Toward narrowing the gender divide
Now the president and CEO of CMS Energy, a Fortune 500 company and Michigan’s largest electric and natural gas utility, Patti sees an unfortunate lack of women in her profession.
A 2017 National Science Foundation report indicates that women’s participation in engineering remains well below that of men. Between 1995 and 2014, women earning graduate degrees in engineering increased by about 10 percent, and women earning undergraduate degrees increased by only 3 percent.
Happily, with its concerted effort to enroll more women — and with support from people like the Poppes — Purdue’s College of Engineering has significantly increased the number of women in its engineering programs. In 2018, women constituted 25 percent of undergraduates.

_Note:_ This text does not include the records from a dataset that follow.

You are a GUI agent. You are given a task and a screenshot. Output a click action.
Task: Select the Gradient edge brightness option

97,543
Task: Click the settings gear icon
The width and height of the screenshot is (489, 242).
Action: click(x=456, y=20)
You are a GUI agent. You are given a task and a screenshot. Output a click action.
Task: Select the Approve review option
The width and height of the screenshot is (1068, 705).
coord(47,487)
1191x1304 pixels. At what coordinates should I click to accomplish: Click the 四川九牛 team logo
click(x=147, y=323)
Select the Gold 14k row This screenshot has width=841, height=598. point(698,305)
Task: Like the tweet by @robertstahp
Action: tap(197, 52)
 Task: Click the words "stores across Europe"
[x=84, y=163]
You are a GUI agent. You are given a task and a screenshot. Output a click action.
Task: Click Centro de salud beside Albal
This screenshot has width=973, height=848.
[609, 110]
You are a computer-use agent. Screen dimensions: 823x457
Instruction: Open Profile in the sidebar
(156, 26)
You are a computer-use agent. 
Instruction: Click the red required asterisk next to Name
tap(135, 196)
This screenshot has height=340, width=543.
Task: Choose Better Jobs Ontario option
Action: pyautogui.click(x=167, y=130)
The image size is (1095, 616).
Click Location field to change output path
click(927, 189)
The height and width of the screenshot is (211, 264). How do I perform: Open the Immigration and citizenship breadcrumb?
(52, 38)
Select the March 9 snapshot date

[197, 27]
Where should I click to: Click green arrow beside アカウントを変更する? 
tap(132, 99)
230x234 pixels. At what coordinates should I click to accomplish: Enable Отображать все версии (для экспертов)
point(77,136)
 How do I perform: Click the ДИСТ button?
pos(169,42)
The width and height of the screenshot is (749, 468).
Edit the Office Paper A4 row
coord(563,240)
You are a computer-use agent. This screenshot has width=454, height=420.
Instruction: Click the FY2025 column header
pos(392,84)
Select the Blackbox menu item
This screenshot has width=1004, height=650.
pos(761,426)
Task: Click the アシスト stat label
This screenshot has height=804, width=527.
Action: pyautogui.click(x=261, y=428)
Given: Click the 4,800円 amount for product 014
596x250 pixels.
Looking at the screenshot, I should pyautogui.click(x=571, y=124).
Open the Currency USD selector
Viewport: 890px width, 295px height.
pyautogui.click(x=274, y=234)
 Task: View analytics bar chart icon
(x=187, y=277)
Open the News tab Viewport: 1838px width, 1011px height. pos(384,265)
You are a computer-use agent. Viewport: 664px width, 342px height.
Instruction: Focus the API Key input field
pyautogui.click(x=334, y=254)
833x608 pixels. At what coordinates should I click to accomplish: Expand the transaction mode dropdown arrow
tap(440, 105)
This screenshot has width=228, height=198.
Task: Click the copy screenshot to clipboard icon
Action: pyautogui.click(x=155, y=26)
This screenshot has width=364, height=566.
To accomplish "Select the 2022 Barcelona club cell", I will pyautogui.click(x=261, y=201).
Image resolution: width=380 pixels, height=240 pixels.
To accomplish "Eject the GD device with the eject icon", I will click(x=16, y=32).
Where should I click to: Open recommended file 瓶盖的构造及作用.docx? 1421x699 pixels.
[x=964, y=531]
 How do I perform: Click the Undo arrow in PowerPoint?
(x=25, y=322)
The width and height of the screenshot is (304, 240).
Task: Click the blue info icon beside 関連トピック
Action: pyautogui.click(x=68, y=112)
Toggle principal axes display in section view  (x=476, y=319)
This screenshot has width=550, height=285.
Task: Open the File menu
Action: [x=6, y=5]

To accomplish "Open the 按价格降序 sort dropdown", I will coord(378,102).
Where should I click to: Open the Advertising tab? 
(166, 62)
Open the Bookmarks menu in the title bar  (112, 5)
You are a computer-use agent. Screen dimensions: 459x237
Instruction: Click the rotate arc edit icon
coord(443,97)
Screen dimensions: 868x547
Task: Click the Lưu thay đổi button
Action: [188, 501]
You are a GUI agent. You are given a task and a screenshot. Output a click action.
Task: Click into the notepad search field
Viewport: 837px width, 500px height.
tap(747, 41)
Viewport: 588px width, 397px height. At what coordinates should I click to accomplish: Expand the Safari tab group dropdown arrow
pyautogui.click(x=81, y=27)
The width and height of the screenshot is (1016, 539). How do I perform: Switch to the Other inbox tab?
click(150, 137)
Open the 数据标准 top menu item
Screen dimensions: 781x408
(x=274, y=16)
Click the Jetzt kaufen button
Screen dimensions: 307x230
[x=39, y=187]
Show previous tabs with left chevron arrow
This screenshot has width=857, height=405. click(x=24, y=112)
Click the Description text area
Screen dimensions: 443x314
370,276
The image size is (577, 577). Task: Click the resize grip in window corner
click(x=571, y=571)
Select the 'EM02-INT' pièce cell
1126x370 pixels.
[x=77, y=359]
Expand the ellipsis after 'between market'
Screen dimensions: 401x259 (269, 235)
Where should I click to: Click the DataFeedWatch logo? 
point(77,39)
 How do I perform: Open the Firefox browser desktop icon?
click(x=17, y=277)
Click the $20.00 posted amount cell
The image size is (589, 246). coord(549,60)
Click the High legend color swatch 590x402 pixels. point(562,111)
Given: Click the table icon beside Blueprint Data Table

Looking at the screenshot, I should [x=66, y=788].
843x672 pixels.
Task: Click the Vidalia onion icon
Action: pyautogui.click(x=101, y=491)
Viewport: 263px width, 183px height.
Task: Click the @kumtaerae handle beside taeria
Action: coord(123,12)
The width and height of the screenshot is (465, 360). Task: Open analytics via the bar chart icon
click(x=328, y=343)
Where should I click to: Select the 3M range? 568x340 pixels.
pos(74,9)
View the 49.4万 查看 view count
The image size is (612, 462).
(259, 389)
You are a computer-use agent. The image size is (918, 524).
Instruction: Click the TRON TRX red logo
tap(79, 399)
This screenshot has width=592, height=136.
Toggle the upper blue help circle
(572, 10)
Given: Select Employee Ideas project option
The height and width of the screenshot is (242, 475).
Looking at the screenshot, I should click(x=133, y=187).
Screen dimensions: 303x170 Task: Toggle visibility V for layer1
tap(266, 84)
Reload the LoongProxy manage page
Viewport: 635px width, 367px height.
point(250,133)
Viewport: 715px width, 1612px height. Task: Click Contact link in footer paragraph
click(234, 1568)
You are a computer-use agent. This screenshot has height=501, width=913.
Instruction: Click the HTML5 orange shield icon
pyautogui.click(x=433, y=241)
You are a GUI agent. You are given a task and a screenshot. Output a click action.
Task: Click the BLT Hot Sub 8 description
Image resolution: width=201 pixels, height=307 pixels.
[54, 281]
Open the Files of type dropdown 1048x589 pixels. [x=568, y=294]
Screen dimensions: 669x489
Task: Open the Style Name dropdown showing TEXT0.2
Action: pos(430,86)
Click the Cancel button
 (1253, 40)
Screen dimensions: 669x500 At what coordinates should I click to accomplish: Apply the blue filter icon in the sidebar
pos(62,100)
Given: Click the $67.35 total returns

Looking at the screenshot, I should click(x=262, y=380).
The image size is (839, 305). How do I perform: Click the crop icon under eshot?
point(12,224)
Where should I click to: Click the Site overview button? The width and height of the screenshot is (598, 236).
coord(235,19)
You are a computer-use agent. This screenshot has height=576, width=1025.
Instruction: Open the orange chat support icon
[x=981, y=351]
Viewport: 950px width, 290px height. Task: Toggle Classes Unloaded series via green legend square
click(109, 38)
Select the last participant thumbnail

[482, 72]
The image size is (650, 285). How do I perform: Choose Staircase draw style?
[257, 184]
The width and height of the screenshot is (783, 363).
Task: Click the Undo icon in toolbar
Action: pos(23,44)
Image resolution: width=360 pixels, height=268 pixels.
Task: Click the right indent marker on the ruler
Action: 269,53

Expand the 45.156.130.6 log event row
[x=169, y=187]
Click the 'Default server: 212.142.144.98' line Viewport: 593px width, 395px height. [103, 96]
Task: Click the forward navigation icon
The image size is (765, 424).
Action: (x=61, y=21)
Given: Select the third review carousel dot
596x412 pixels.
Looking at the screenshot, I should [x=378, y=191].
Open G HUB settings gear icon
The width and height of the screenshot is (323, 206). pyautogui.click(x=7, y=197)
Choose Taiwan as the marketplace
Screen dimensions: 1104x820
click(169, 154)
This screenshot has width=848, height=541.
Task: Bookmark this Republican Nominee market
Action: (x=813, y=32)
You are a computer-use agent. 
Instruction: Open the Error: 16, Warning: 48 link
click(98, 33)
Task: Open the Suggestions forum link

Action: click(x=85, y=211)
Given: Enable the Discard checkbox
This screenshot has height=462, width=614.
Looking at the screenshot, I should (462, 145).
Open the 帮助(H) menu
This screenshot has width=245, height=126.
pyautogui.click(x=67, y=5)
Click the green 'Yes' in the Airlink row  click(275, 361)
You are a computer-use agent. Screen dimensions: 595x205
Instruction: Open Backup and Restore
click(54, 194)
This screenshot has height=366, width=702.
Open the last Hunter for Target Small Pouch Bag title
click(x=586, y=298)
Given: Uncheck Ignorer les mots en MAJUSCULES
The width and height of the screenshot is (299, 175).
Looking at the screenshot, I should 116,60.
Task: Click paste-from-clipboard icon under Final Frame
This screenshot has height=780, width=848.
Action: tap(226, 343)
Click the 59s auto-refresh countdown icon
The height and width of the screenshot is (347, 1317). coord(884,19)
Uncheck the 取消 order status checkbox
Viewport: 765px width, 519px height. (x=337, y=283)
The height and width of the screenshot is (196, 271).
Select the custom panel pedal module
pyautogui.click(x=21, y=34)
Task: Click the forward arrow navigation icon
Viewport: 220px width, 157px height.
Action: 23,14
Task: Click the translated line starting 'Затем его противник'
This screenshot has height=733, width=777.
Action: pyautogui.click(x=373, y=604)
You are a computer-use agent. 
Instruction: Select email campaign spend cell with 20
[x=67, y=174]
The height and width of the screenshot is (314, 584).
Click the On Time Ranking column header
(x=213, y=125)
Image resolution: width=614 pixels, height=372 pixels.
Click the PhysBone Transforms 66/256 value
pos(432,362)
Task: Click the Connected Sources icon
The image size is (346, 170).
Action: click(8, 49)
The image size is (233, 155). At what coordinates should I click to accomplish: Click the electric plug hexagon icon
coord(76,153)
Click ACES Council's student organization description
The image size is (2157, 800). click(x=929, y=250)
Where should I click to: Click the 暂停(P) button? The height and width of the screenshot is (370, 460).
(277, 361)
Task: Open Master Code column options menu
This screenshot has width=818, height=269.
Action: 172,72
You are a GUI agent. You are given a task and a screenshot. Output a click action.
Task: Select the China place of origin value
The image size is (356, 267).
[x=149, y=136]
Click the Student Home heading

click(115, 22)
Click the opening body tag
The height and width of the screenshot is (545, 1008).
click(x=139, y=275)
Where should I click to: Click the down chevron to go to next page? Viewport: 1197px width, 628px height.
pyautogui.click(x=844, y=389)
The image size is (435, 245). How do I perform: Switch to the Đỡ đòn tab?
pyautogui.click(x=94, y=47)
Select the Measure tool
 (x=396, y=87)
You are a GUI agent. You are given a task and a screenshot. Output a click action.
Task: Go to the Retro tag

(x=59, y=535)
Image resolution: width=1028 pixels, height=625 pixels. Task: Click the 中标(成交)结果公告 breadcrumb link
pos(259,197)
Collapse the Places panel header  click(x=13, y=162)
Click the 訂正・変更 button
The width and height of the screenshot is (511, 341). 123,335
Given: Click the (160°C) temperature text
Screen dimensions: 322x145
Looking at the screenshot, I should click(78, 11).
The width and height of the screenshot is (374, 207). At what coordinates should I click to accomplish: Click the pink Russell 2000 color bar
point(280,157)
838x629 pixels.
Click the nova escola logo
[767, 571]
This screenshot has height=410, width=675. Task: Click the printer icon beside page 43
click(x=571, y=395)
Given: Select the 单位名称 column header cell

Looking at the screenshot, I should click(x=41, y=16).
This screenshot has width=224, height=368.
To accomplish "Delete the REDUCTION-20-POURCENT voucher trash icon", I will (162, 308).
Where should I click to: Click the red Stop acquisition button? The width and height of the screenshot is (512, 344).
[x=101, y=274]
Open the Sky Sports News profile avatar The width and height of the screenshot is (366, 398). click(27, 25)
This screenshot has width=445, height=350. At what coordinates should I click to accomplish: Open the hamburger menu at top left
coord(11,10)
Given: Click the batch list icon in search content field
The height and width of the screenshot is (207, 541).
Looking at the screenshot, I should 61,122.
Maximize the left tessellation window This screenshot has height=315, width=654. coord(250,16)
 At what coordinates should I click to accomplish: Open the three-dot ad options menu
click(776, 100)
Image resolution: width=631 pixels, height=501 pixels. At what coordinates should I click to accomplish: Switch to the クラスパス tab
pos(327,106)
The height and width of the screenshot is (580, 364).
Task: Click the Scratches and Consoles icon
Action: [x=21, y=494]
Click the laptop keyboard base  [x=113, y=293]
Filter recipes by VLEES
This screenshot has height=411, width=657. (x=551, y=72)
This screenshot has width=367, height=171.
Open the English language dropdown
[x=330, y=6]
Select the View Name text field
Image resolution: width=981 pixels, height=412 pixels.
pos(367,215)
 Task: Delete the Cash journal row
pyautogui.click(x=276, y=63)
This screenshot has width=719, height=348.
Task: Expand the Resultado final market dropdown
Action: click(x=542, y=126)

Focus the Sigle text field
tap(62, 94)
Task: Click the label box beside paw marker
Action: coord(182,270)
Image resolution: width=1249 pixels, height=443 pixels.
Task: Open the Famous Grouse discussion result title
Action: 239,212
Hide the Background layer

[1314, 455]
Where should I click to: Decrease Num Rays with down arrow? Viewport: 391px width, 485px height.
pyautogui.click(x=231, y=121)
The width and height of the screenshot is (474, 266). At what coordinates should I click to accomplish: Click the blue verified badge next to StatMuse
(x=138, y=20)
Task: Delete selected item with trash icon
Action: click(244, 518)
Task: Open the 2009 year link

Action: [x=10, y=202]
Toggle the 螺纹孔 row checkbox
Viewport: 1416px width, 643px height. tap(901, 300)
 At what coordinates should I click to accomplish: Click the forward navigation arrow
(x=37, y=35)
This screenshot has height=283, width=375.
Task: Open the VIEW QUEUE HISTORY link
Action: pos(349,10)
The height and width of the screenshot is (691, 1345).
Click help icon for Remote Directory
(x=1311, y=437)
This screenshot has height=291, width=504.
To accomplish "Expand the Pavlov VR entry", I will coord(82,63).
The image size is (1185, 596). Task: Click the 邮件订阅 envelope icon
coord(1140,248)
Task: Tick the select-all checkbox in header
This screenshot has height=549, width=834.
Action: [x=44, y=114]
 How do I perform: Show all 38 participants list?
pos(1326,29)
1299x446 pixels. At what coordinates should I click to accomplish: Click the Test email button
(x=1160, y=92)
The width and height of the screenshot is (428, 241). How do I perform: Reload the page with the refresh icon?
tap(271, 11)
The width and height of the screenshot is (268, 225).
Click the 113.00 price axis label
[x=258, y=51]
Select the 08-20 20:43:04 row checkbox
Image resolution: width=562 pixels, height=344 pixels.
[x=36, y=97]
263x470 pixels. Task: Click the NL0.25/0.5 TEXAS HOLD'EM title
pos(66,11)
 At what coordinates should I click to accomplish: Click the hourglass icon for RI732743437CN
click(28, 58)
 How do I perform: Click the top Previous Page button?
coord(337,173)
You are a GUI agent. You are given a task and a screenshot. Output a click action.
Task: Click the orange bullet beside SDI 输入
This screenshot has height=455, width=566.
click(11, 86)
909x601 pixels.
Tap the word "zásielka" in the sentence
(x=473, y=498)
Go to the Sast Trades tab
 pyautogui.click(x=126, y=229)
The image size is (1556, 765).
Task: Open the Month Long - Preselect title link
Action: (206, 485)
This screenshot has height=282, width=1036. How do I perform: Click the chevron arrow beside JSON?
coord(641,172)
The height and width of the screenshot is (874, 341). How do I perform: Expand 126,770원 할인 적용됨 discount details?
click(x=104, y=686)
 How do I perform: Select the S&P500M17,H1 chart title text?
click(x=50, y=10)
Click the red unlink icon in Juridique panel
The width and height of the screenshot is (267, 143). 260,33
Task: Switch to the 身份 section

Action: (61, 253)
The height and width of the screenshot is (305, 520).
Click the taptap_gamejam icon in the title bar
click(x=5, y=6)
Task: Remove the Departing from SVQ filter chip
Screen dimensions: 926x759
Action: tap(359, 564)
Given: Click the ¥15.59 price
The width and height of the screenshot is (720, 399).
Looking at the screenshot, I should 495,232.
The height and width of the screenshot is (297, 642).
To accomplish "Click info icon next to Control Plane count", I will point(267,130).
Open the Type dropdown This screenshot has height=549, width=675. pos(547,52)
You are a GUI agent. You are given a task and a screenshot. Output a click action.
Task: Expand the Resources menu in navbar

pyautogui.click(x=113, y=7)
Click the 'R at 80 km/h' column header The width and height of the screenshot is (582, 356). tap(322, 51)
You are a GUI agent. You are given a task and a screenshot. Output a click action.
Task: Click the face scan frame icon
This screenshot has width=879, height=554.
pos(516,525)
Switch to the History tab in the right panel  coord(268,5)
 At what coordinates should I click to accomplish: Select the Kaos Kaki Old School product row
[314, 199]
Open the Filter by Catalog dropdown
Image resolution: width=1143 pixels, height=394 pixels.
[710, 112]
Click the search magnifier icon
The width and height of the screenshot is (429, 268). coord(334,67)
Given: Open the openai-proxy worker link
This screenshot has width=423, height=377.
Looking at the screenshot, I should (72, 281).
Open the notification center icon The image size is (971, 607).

A degree with many opportunities
A Purdue engineering degree gives women a tremendous set of options. “I can assure you that I would not be CEO of a Fortune 500 company without having the Purdue engineering experience,” she says. “The Purdue credential gives immediate credibility. When I’m introduced as a Purdue engineer, that helps level the playing field pretty quickly.”
Knowing that Purdue continues to offer a competitive engineering degree, Patti hopes that more women will start seeing an engineering degree as an entryway for many career options, not merely a door to a specific job type.
“I think there’s a misnomer that if you have a particular degree, that locks you into a particular field. What I know about engineering, and what I’ve observed many times over, is that an engineering degree opens opportunities in many, many fields,” she says.
That’s because a Purdue engineer knows how to do two crucial things: work hard and solve problems. “There isn’t a field that doesn’t need people who can solve problems,” she says. “When I graduated, I had about eight job offers, from a whole range of companies, from General Motors to the Chicago Board of Trade.”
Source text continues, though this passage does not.